___ PAGE EXTRACT ___

While everyone has compiled their best of comics list, here’s a random list of the cultural establishments in Toronto that I can’t wait to see more of in the coming year:
Narwhal and videofag: I discovered both of these galleries thanks to TCAF14! Ever since Meta Gallery on Ossington bit the dust, I’ve been looking for a space that showcases contemporary illustrative work in a similar vein. Narwhal seems to be it, with a style that overlaps a fair bit with what you might find between the covers of the latest issue of Hi-Fructose. Looking forward to the Junko Mizuno show in 2015 and seeing other exhibits. And now that I’ve moved closer to Kensington Market, I’m looking forward to shows in videofag and Double Double Land (have yet to catch a show there…)
TCAF Pop-Up: I had the chance to see the new TCAF store located inside the Toronto Public Reference Library, conveniently located at Bloor/Yonge. Much like the festival itself, it has comics of all kinds, with a healthy selection of goods from Europe and Japan, although not a lot in terms of independent press and zines. Its brightly lit, spacious layout is completely different from the stuffed to the gills interior of The Beguiling. If you are new to comics, this store is definitely very easy to navigate and I’m looking forward to seeing how the store grows. But The Beguiling is still the place to go if you’re looking for more independent, obscure or older material.
Hanji: A number of Japanese stationary stores opened up in Korea-town while I was away, but Hanji is probably my favourite. It’s been on Bloor W for awhile now, but they’ve also opened a location on Queen W, the other neighbourhood I love. Aside from handmade papers and stationary goods, there are all manner of crafty supplies like washi tape, book binding tools, and all things tiny and cute!
Agent Provocateur Boutique: I thought I’d mention the new AP store in Yorkville because their lingerie is gorgeous and I often enjoy their new designs, but I’ve mixed feelings about it. It has all the plusses that you would expect like a chic decor, flutes of bubbly while you’re shopping, and staff who try to meet – and then surpass – any request you might have. They’re also not snobbish, a trait I absolutely loathe about the staff in Holt Renfrew, where the other AP retail store is (located at the back of the lingerie department; although the AP trained staff are nicer than Holts). On the downside, the Yorkville staff are extremely aggressive and clingy – far more so than any other AP store I’ve visted internationally. I once had one woman basically surveil and stalk me as I was browsing and every time I so much as touched a piece, she would swoop out from nowhere to give me some kind of commentary like a creepy museum docent. I suppose it goes without saying that the staff at this location will say any old bs to close a sale. My recommendation here is to scope out the wares at the boutique, but to do actual fittings and purchases in Holts.
The Atlantic: The moment I sat down for dinner at The Atlantic, I saw a copy of Alexis Lykiard’s translation of Maldoror and I immediately felt like home. There is basically no menu and the wine list (see above) is rather whimsical, although last I heard, chef Isberg has done away with alcohol to focus on the food (??). The dishes in that evening’s five course meal – like the refreshing kimchi cucumber salad with pine nuts and rose petals, or the poached trout with black rice in amber, some kind of cream, bok choy, served in a pine infused broth – were creative, nourishing and surprizing. It reminded me of the now defunct URSA in terms of excellence in execution and inventiveness, but without any of URSA’s arrogance or trendiness. Highly recommended. The Atlantic also has a PWYC/barter/IOU model so you’re welcome to spend anything from $3+ there.

___

= STATED PROBLEM A =
List the headings that open each entry in the post about Toronto establishments to watch in the coming year.
= STATED PROBLEM B =
Resume the post about Toronto establishments to watch in the coming year, starting after its final sentence.

___ RAW DATA ___

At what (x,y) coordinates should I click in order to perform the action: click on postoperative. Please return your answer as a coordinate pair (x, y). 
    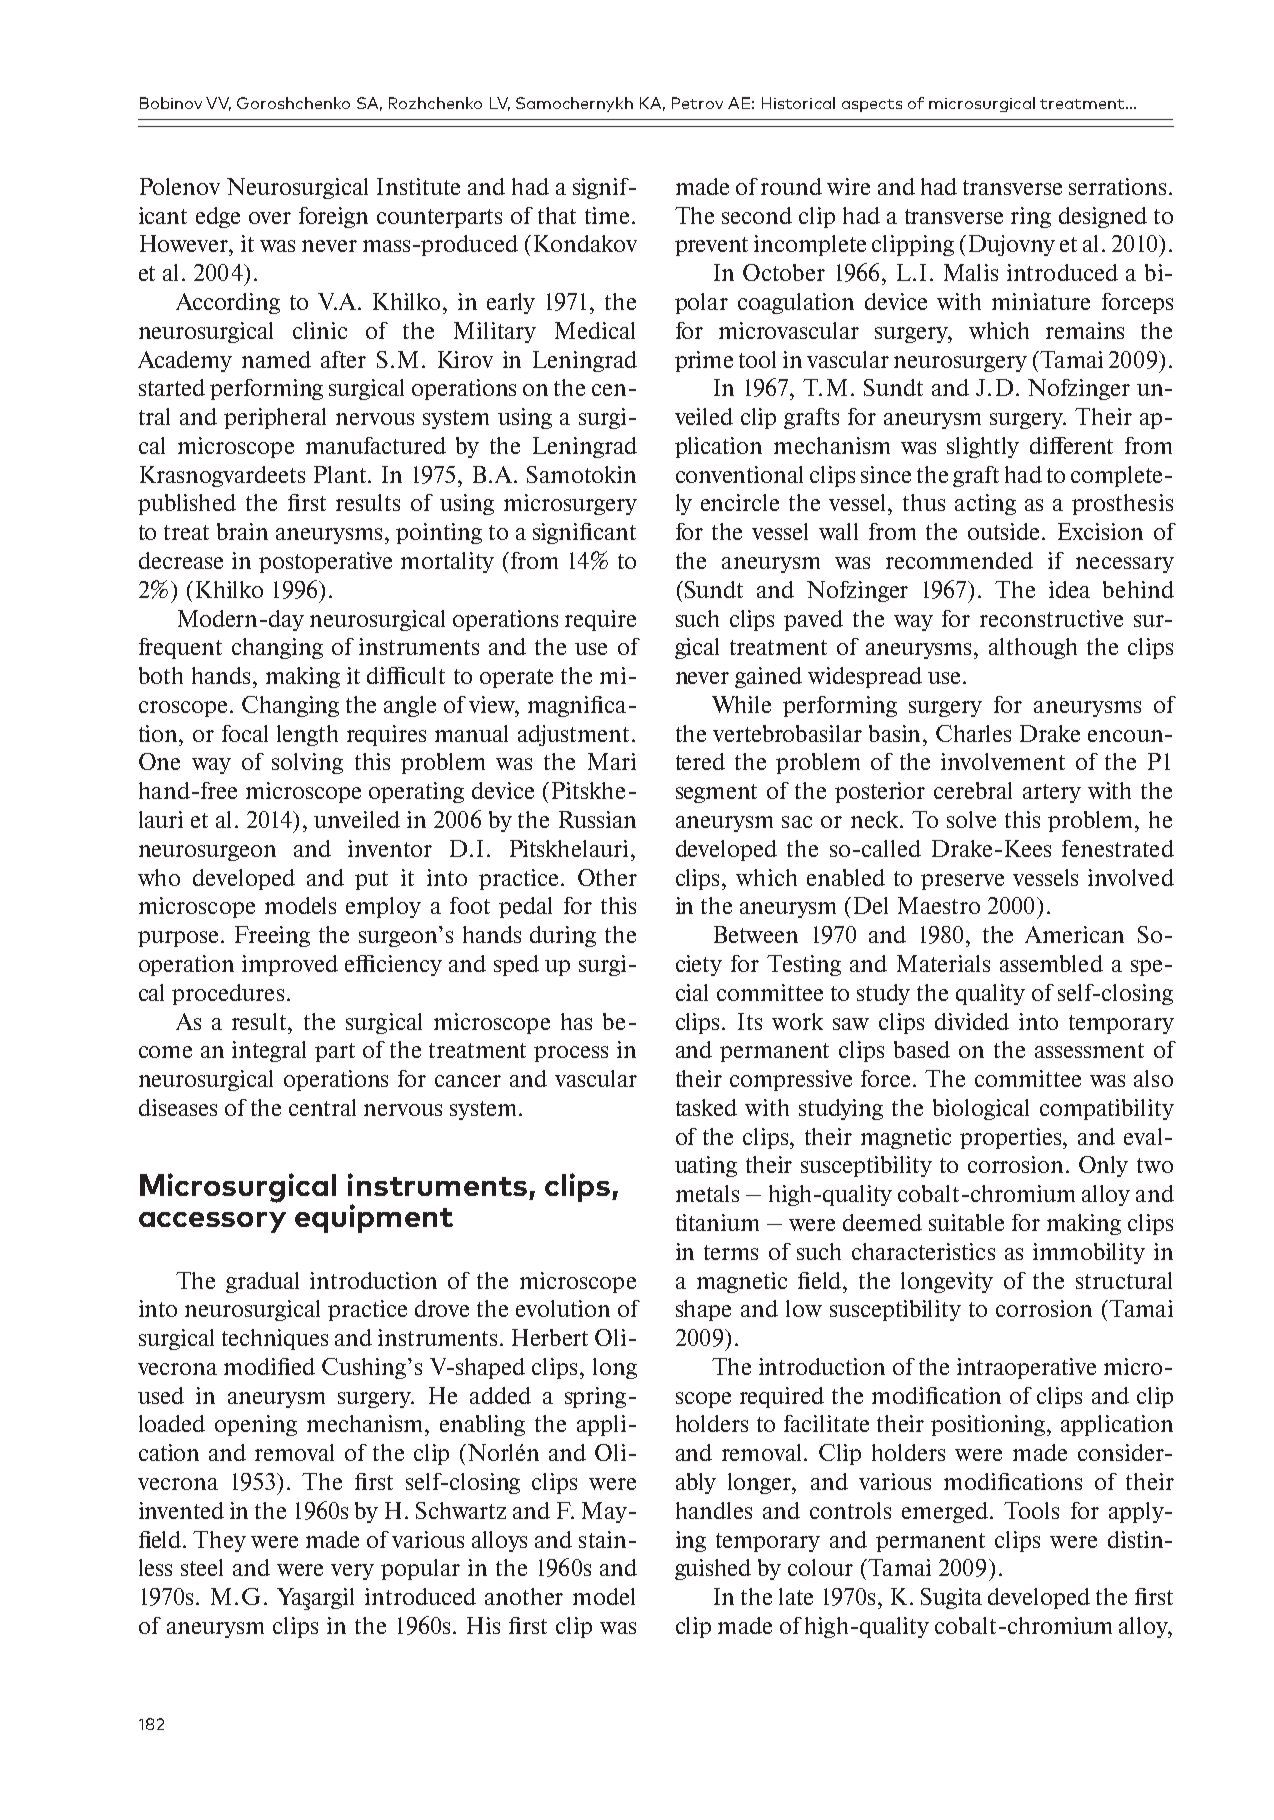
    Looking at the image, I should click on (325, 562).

___

= EXERCISE RESPONSE A =
Narwhal and videofag
TCAF Pop-Up
Hanji
Agent Provocateur Boutique
The Atlantic

= EXERCISE RESPONSE B =
Yasu Toronto’s west end has been begging for a good sushi place to rival the likes of Kaji Sushi for decades. And that time has finally come with Yasu, a 12 seater sushi bar that has settled on Harbord Street, a strip beloved by the author for its wide selection of dining options from the modest top tier excellence of contemporary Canadian at Splendido to the cheery take out service at Flip Toss & Thai. At $80/head (although perhaps the price has been raised due to popularity; I last ate there in May…), it’s well worth the price. Friends don’t let friends eat bad sushi. Suck it up and make your reservations weeks in advance or follow Yasu’s Twitter feed to pounce on any last minute cancellations.
Bampot: Bampot is a tea and board game house nestled on Harbord St. I wrote about the place in my Guide to TCAF Eats and would still recommend the place for long, meandering conversations over some exotic brew.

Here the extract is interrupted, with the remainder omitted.